A classic Italian-style comedy, Ivan Silvestrini’s Tell No One focuses on contemporary attitudes toward homosexuality through one man’s attempt to either come out to his family on his last night in Rome or risk having his lover do it for him. While it is consistently funny, there isn’t enough new to the story to push the film out of the average zone.
Tell No One opens with its lead, Mattia (Josafat Vagni), practicing an important speech in front of the mirror. He is going to be coming out to his family. At 25, he has been waiting for the right moment, and working up the courage to finally move on. Or so it seems. Immediately, he wakes up, it has all been a dream, and we find that he probably isn’t anymore prepared than he was the other times he tried. And so it goes for most of the film.
Movies about coming out to a family are fairly standard in the US, but less so in Italy. Comedies even rarer. There is Ferzan Ozpetek’s very good Loose Cannons (2010), but after that I am drawing a blank. (Mambo Italliano is Canadian, so that doesn’t count.) So in a sense, Ivan Silvestrini’s Tell No One is filling a need for a mainstream coming out comedy set in contemporary Rome.
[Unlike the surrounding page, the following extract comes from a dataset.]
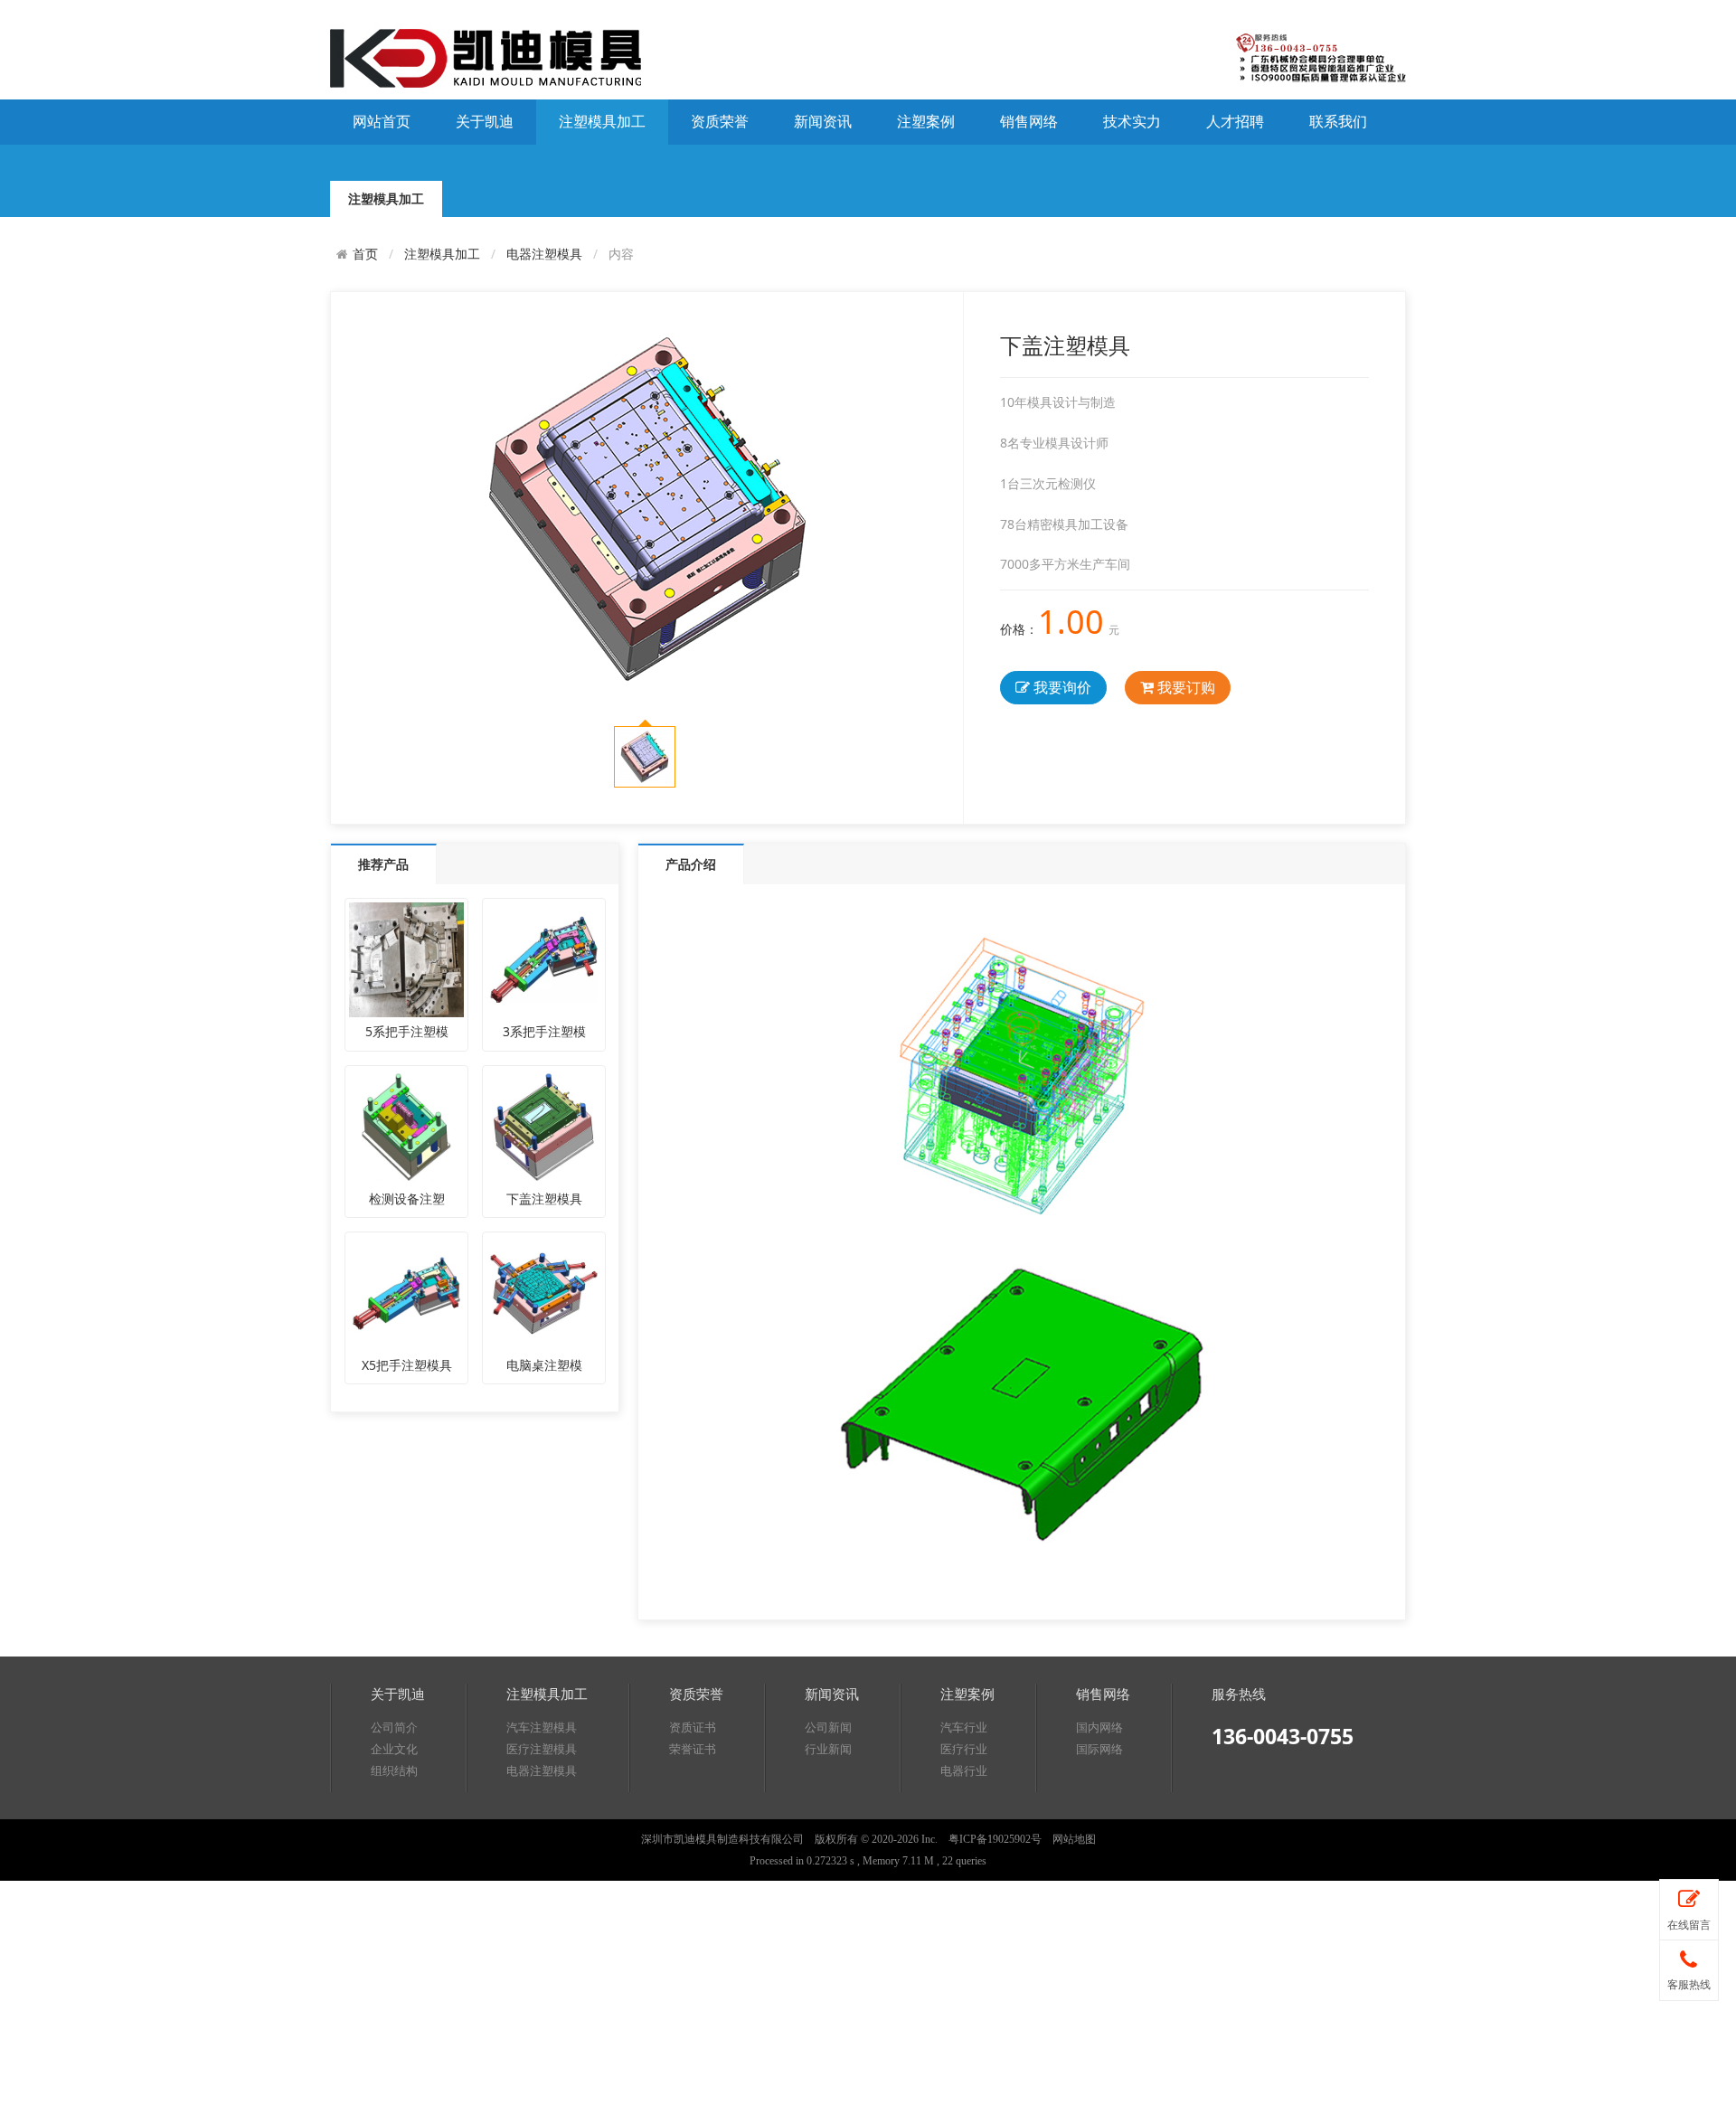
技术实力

Every country should probably release a comedy on the subject every once in awhile to keep up with the times and to prevent the genre from being overwhelmed by poignant dramas. A coming out film set in 2010 in a Western country should feel different than one set in 1995. Times have changed, even if the story remains basically the same there’s no reason to stop at one coming out comedy.
Tell No One does feel a bit old-fashioned, not in its subject, but in its approach to comedy. It appears to be consciously following in the footsteps of the Italian-style comedieis of the 1960s and 70s, which found humor in social transformation by focusing on everyday characters and situations. In this case, Mattia, his family and his lover, Eduard (Jose Dammert). Eduard is from Madrid, where same-sex marriage is legal, while Italy lacks any official recognition of relationships. Mattia is leaving for Spain to start a new job and be with Eduard, but before he moves, Eduard wants to come to Rome to ask Mattia’s family for proper permission to marry him. While we never have a lengthy discussion of that social driver, changing attitudes to make acceptance possible are at the heart of the film, as well as the contortions necessary to keep the status quo in place.
The acting in Tell No One is fairly broad. Emotions are out on display for everyone. The cast is filled with with character actors playing standard roles: the macho homophobic dad, the school bully, the female best friend, the housewife with bottled up anger, the grandma who refuses to get old. Much of the humor in the film derives from the naturally skittish Mattia dealing with these powerful characters. While it is funny to watch their personalities work against Mattias’ wishes, those stock characterizations makes it difficult for us to feel that Mattia’s sense of loss over them is justified. There is also a point where events in the film’s plot twist in ways that would be funnier if they didn’t make us think that perhaps Eduard and Mattia’s relationship isn’t actually strong enough for a marriage proposal. A restraining order might be warranted instead.
The film is fun, but purposely shallow. Without much to add to the standard coming out tale, watch it if you are in need of an antidote for over-dramatic coming out fare. Otherwise, you can wait for the next comedy.